I ascertained that the main reason I never had problems with my old TT is that the pipes were all run THROUGH the camper and keeping the cabinets open was all that was needed - other than thawing out the line from the tank to the pump when it got really cold







. I also determined that slide toppers are a must if I am going to camp in wet weather under pine trees - what a frozen mess!

We really did have a great time though.









This is our favorite site - very secluded. (I won't tell you the number so these Jersey Guys in here don't steal it!!!)

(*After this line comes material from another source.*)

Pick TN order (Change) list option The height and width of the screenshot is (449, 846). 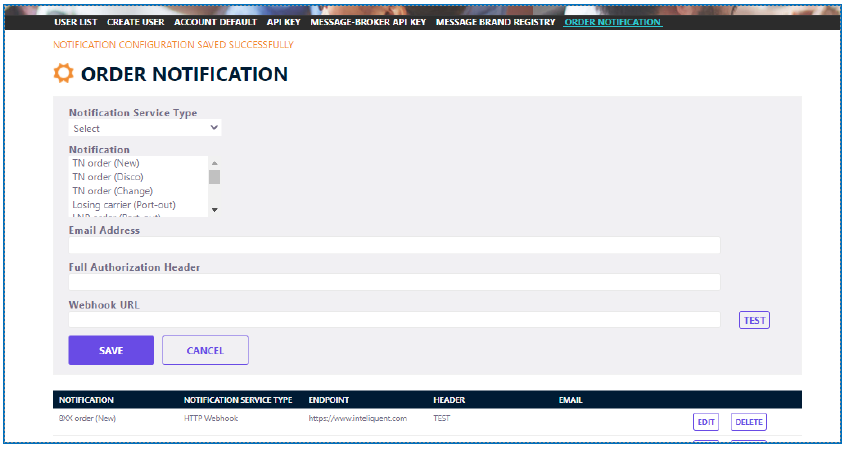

We awoke to 3 inches of snow that stuck.









You have to carry a lot of gear to winter camp - the generator was a life-saver!









Slide toppers are planned.


----------



## wolfwood (Sep 19, 2005)

GREAT! I love REAL winter camping!!! Tho' I must say, we were very glad to be curled up in front of the fireplace when we hit that 9degree mark Sat. night z(and then watched the mercury keep dropping).


----------



## mswalt (Sep 14, 2004)

moosegut,

Great pictures. Reminded me why I left Illinois so many years ago!









Have to give you credit, though, for (moose) gutting it out.

Have fun.

Mark


----------



## outbackgeorgia (Jan 28, 2004)

Wow!







I'm impressed!
Real winter camping...
What did you do for fun besides work keeping warm?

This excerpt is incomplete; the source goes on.